:: ACTION ITEM ::
The answer should contain all of the data, retyped without any alteration.

Data items:
++++++++

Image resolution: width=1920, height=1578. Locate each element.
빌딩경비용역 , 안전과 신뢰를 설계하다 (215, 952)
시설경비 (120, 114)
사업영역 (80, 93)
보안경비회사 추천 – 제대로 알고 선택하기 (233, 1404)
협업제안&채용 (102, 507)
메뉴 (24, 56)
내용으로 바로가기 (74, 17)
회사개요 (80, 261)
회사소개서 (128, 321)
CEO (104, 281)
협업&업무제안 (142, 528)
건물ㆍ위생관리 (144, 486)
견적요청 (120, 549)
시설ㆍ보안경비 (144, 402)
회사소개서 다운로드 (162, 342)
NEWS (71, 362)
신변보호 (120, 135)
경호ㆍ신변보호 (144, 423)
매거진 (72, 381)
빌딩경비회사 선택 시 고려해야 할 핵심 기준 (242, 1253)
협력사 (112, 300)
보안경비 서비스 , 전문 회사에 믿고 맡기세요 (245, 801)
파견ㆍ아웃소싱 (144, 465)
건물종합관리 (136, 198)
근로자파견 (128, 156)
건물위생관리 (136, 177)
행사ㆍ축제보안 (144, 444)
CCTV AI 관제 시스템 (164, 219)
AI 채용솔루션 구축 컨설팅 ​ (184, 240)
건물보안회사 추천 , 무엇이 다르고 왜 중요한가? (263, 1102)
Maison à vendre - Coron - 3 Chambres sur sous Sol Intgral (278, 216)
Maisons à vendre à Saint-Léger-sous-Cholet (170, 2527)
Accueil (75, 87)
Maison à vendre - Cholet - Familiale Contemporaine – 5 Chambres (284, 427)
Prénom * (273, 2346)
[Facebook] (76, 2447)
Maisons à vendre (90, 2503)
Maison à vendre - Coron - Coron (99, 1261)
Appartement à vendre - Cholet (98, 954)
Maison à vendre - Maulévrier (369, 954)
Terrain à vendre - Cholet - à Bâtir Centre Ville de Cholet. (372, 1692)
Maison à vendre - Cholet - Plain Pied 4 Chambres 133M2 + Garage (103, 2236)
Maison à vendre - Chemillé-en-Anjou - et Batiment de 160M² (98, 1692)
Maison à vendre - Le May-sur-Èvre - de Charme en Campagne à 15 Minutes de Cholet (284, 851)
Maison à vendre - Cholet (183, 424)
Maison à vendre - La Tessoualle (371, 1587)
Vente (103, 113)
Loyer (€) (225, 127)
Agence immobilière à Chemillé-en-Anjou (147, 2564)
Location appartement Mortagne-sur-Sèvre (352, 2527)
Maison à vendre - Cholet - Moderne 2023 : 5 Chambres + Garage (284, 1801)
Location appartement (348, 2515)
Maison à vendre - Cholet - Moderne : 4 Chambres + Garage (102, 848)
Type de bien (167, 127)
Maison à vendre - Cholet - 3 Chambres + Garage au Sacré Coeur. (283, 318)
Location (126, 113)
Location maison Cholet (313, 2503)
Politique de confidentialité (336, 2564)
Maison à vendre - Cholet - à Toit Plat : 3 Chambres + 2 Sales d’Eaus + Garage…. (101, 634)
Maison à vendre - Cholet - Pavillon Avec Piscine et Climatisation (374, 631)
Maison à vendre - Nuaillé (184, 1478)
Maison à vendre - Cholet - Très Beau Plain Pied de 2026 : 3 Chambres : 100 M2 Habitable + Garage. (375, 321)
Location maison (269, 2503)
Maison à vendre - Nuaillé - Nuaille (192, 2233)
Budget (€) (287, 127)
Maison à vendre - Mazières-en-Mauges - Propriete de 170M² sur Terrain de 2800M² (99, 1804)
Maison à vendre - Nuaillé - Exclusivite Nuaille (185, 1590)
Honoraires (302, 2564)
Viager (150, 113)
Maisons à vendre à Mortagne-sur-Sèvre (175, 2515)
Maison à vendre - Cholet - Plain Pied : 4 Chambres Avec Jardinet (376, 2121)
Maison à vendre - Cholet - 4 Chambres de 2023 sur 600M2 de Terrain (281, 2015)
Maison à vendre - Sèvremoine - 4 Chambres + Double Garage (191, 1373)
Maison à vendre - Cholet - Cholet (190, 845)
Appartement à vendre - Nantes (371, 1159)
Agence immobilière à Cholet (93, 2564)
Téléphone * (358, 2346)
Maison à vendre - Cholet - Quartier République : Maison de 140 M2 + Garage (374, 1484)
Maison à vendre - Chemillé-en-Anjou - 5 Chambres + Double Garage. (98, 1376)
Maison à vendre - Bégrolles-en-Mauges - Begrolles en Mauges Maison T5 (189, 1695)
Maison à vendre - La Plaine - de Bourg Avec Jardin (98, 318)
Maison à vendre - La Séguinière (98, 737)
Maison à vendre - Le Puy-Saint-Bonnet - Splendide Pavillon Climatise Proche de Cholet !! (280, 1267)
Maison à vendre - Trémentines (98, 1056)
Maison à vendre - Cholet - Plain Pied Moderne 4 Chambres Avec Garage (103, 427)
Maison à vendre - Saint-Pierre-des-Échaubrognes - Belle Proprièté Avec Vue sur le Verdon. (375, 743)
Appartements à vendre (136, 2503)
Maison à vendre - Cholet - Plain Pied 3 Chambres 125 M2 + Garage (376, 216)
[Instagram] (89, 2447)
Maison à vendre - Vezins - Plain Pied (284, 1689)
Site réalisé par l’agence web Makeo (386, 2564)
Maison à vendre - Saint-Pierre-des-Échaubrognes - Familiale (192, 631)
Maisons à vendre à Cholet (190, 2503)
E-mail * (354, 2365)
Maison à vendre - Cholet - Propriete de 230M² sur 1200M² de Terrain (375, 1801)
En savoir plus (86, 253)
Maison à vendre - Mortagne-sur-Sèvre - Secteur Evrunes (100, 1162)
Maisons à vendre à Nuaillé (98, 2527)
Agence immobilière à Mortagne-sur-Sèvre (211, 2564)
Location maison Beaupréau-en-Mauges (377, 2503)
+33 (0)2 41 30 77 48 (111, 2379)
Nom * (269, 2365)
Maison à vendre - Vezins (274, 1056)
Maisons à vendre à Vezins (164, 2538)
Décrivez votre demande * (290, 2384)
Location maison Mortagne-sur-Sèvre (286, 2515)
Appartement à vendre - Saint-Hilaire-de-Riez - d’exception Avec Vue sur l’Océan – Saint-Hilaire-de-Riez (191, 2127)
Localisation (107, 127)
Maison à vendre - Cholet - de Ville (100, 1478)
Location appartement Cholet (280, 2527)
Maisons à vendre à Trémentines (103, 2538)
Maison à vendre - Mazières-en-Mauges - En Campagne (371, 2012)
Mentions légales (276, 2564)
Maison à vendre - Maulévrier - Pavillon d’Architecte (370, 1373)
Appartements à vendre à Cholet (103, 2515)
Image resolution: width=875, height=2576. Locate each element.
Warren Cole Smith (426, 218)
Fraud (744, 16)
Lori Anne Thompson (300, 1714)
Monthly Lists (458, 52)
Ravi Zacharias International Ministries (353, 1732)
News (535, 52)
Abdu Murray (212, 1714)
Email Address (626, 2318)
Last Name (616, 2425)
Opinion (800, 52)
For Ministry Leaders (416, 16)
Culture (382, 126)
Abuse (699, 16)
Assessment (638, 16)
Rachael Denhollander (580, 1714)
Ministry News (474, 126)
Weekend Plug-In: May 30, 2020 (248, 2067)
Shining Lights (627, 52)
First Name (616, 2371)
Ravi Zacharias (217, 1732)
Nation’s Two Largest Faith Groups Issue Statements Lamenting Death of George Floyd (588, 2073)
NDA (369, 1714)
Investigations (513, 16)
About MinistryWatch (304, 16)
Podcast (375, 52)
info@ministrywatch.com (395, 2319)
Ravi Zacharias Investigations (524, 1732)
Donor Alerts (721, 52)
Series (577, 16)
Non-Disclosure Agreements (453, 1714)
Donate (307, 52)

++++++++

:: SOLVED PROBLEM ::
Image resolution: width=1920, height=1578. Locate each element.
빌딩경비용역 , 안전과 신뢰를 설계하다 (215, 952)
시설경비 (120, 114)
사업영역 (80, 93)
보안경비회사 추천 – 제대로 알고 선택하기 (233, 1404)
협업제안&채용 (102, 507)
메뉴 (24, 56)
내용으로 바로가기 (74, 17)
회사개요 (80, 261)
회사소개서 (128, 321)
CEO (104, 281)
협업&업무제안 (142, 528)
건물ㆍ위생관리 (144, 486)
견적요청 (120, 549)
시설ㆍ보안경비 (144, 402)
회사소개서 다운로드 (162, 342)
NEWS (71, 362)
신변보호 (120, 135)
경호ㆍ신변보호 (144, 423)
매거진 (72, 381)
빌딩경비회사 선택 시 고려해야 할 핵심 기준 (242, 1253)
협력사 (112, 300)
보안경비 서비스 , 전문 회사에 믿고 맡기세요 (245, 801)
파견ㆍ아웃소싱 (144, 465)
건물종합관리 (136, 198)
근로자파견 (128, 156)
건물위생관리 (136, 177)
행사ㆍ축제보안 (144, 444)
CCTV AI 관제 시스템 (164, 219)
AI 채용솔루션 구축 컨설팅 ​ (184, 240)
건물보안회사 추천 , 무엇이 다르고 왜 중요한가? (263, 1102)
Maison à vendre - Coron - 3 Chambres sur sous Sol Intgral (278, 216)
Maisons à vendre à Saint-Léger-sous-Cholet (170, 2527)
Accueil (75, 87)
Maison à vendre - Cholet - Familiale Contemporaine – 5 Chambres (284, 427)
Prénom * (273, 2346)
[Facebook] (76, 2447)
Maisons à vendre (90, 2503)
Maison à vendre - Coron - Coron (99, 1261)
Appartement à vendre - Cholet (98, 954)
Maison à vendre - Maulévrier (369, 954)
Terrain à vendre - Cholet - à Bâtir Centre Ville de Cholet. (372, 1692)
Maison à vendre - Cholet - Plain Pied 4 Chambres 133M2 + Garage (103, 2236)
Maison à vendre - Chemillé-en-Anjou - et Batiment de 160M² (98, 1692)
Maison à vendre - Le May-sur-Èvre - de Charme en Campagne à 15 Minutes de Cholet (284, 851)
Maison à vendre - Cholet (183, 424)
Maison à vendre - La Tessoualle (371, 1587)
Vente (103, 113)
Loyer (€) (225, 127)
Agence immobilière à Chemillé-en-Anjou (147, 2564)
Location appartement Mortagne-sur-Sèvre (352, 2527)
Maison à vendre - Cholet - Moderne 2023 : 5 Chambres + Garage (284, 1801)
Location appartement (348, 2515)
Maison à vendre - Cholet - Moderne : 4 Chambres + Garage (102, 848)
Type de bien (167, 127)
Maison à vendre - Cholet - 3 Chambres + Garage au Sacré Coeur. (283, 318)
Location (126, 113)
Location maison Cholet (313, 2503)
Politique de confidentialité (336, 2564)
Maison à vendre - Cholet - à Toit Plat : 3 Chambres + 2 Sales d’Eaus + Garage…. (101, 634)
Maison à vendre - Cholet - Pavillon Avec Piscine et Climatisation (374, 631)
Maison à vendre - Nuaillé (184, 1478)
Maison à vendre - Cholet - Très Beau Plain Pied de 2026 : 3 Chambres : 100 M2 Habitable + Garage. (375, 321)
Location maison (269, 2503)
Maison à vendre - Nuaillé - Nuaille (192, 2233)
Budget (€) (287, 127)
Maison à vendre - Mazières-en-Mauges - Propriete de 170M² sur Terrain de 2800M² (99, 1804)
Maison à vendre - Nuaillé - Exclusivite Nuaille (185, 1590)
Honoraires (302, 2564)
Viager (150, 113)
Maisons à vendre à Mortagne-sur-Sèvre (175, 2515)
Maison à vendre - Cholet - Plain Pied : 4 Chambres Avec Jardinet (376, 2121)
Maison à vendre - Cholet - 4 Chambres de 2023 sur 600M2 de Terrain (281, 2015)
Maison à vendre - Sèvremoine - 4 Chambres + Double Garage (191, 1373)
Maison à vendre - Cholet - Cholet (190, 845)
Appartement à vendre - Nantes (371, 1159)
Agence immobilière à Cholet (93, 2564)
Téléphone * (358, 2346)
Maison à vendre - Cholet - Quartier République : Maison de 140 M2 + Garage (374, 1484)
Maison à vendre - Chemillé-en-Anjou - 5 Chambres + Double Garage. (98, 1376)
Maison à vendre - Bégrolles-en-Mauges - Begrolles en Mauges Maison T5 (189, 1695)
Maison à vendre - La Plaine - de Bourg Avec Jardin (98, 318)
Maison à vendre - La Séguinière (98, 737)
Maison à vendre - Le Puy-Saint-Bonnet - Splendide Pavillon Climatise Proche de Cholet !! (280, 1267)
Maison à vendre - Trémentines (98, 1056)
Maison à vendre - Cholet - Plain Pied Moderne 4 Chambres Avec Garage (103, 427)
Maison à vendre - Saint-Pierre-des-Échaubrognes - Belle Proprièté Avec Vue sur le Verdon. (375, 743)
Appartements à vendre (136, 2503)
Maison à vendre - Cholet - Plain Pied 3 Chambres 125 M2 + Garage (376, 216)
[Instagram] (89, 2447)
Maison à vendre - Vezins - Plain Pied (284, 1689)
Site réalisé par l’agence web Makeo (386, 2564)
Maison à vendre - Saint-Pierre-des-Échaubrognes - Familiale (192, 631)
Maisons à vendre à Cholet (190, 2503)
E-mail * (354, 2365)
Maison à vendre - Cholet - Propriete de 230M² sur 1200M² de Terrain (375, 1801)
En savoir plus (86, 253)
Maison à vendre - Mortagne-sur-Sèvre - Secteur Evrunes (100, 1162)
Maisons à vendre à Nuaillé (98, 2527)
Agence immobilière à Mortagne-sur-Sèvre (211, 2564)
Location maison Beaupréau-en-Mauges (377, 2503)
+33 (0)2 41 30 77 48 (111, 2379)
Nom * (269, 2365)
Maison à vendre - Vezins (274, 1056)
Maisons à vendre à Vezins (164, 2538)
Décrivez votre demande * (290, 2384)
Location maison Mortagne-sur-Sèvre (286, 2515)
Appartement à vendre - Saint-Hilaire-de-Riez - d’exception Avec Vue sur l’Océan – Saint-Hilaire-de-Riez (191, 2127)
Localisation (107, 127)
Maison à vendre - Cholet - de Ville (100, 1478)
Location appartement Cholet (280, 2527)
Maisons à vendre à Trémentines (103, 2538)
Maison à vendre - Mazières-en-Mauges - En Campagne (371, 2012)
Mentions légales (276, 2564)
Maison à vendre - Maulévrier - Pavillon d’Architecte (370, 1373)
Appartements à vendre à Cholet (103, 2515)
Image resolution: width=875, height=2576. Locate each element.
Warren Cole Smith (426, 218)
Fraud (744, 16)
Lori Anne Thompson (300, 1714)
Monthly Lists (458, 52)
Ravi Zacharias International Ministries (353, 1732)
News (535, 52)
Abdu Murray (212, 1714)
Email Address (626, 2318)
Last Name (616, 2425)
Opinion (800, 52)
For Ministry Leaders (416, 16)
Culture (382, 126)
Abuse (699, 16)
Assessment (638, 16)
Rachael Denhollander (580, 1714)
Ministry News (474, 126)
Weekend Plug-In: May 30, 2020 (248, 2067)
Shining Lights (627, 52)
First Name (616, 2371)
Ravi Zacharias (217, 1732)
Nation’s Two Largest Faith Groups Issue Statements Lamenting Death of George Floyd (588, 2073)
NDA (369, 1714)
Investigations (513, 16)
About MinistryWatch (304, 16)
Podcast (375, 52)
info@ministrywatch.com (395, 2319)
Ravi Zacharias Investigations (524, 1732)
Donor Alerts (721, 52)
Series (577, 16)
Non-Disclosure Agreements (453, 1714)
Donate (307, 52)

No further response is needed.